How to integrate $\int_{-\infty}^{\infty} xe^{-2\lambda |x|} dx$?

Question

I need to integrate $$\int_{-\infty}^{\infty} xe^{-2\lambda |x|} dx$$ We are given that $\lambda$ is positive and real This is my attempt $$\int_{-\infty}^{0} x e^{2\lambda x} dx+ \int_{0}^{\infty} xe^{-2\lambda x} dx$$ Using u-sub $u = {2\lambda x}$ and integrating by parts $$\frac{1}{2\lambda}\int_{-\infty}^{0} ue^{u} du+ \frac{1}{2\lambda}\int_{0}^{\infty} ue^{-u} du$$ $$= \frac{1}{2\lambda}(-1+1) = 0$$ But it seems wrong to me

Answer 1

This derivation is correct.

You can also just notice that the function under the integral is odd i.e. $$f(-x)=-f(x)$$ for every $x$.
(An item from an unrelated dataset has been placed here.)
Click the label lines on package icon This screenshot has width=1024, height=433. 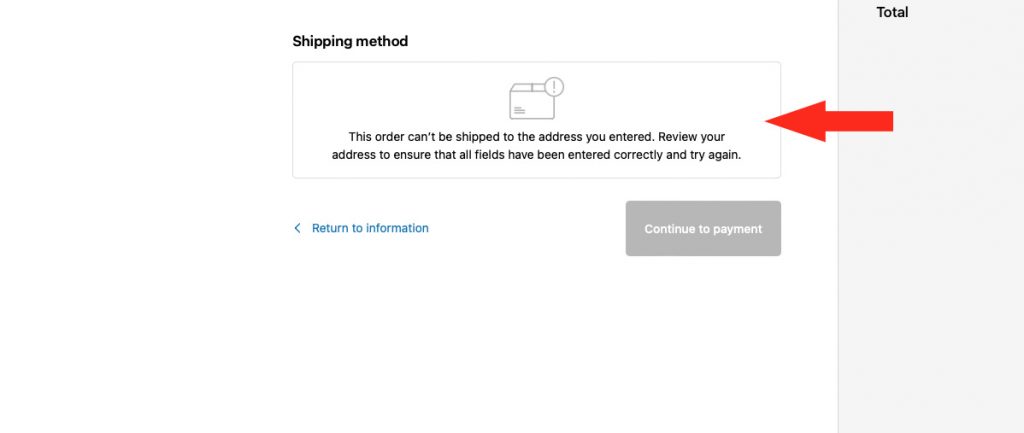click(519, 110)
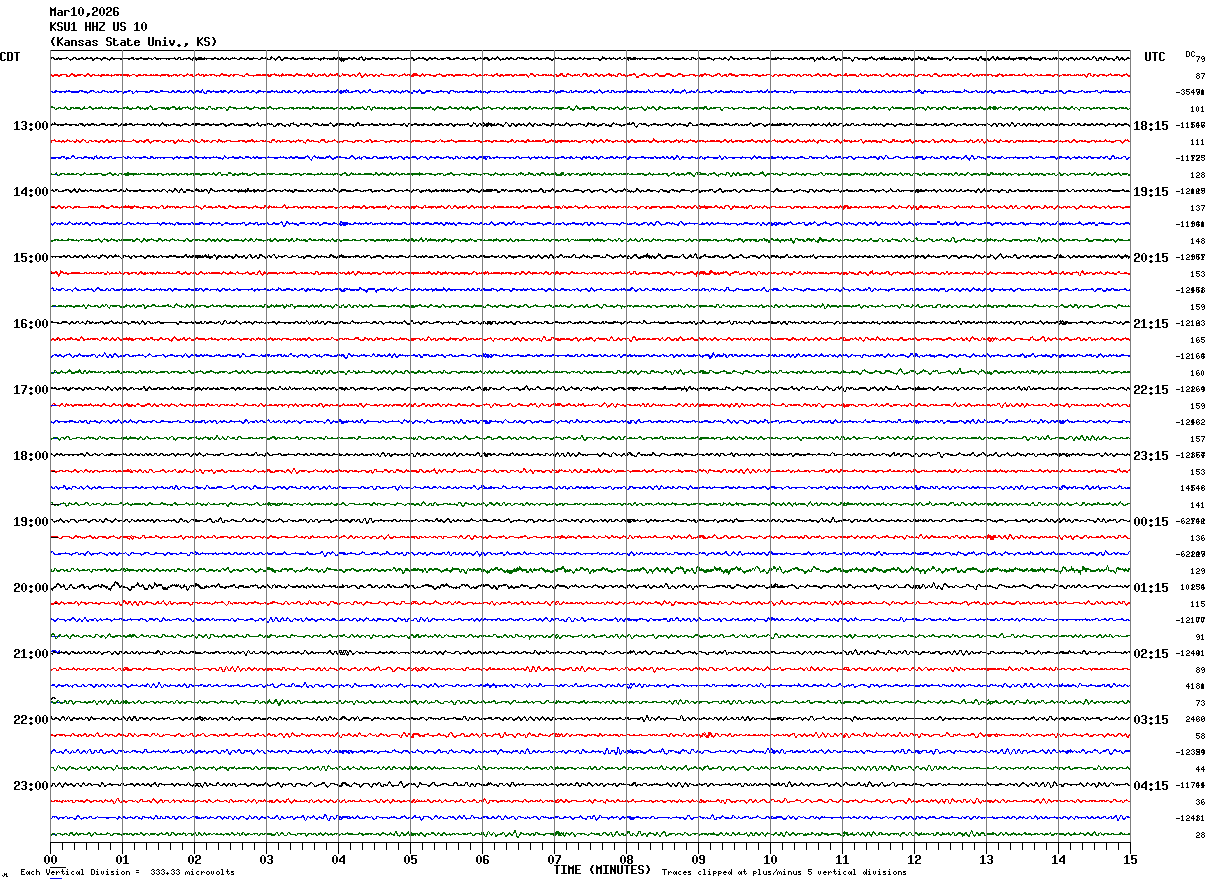Click the KSU1 HHZ US 10 station title

pos(98,27)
So... of course the definite integral from $-\infty$ to $+\infty$ if it is well defined (i.e. if it converges) will be equal to zero.
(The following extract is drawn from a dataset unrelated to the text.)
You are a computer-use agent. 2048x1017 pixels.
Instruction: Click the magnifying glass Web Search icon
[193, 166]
See also: Even and Odd functions

It is also important to note that the two improper integrals of $f(x)$ (from minus infinity to zero and from zero to plus infinity) converge. Why is this important? Because there are odd functions for which the integral from $-\infty$ to $+\infty$ is not zero but is undefined. A very simple example is $f(x)=x$ which is such an odd function.

Integral of f(x)=x from minus infinity to plus infinity

Answer 2

The integral has to vanish as the integrand is an odd function. Your approach is correct but because of my first point no calculus was needed here.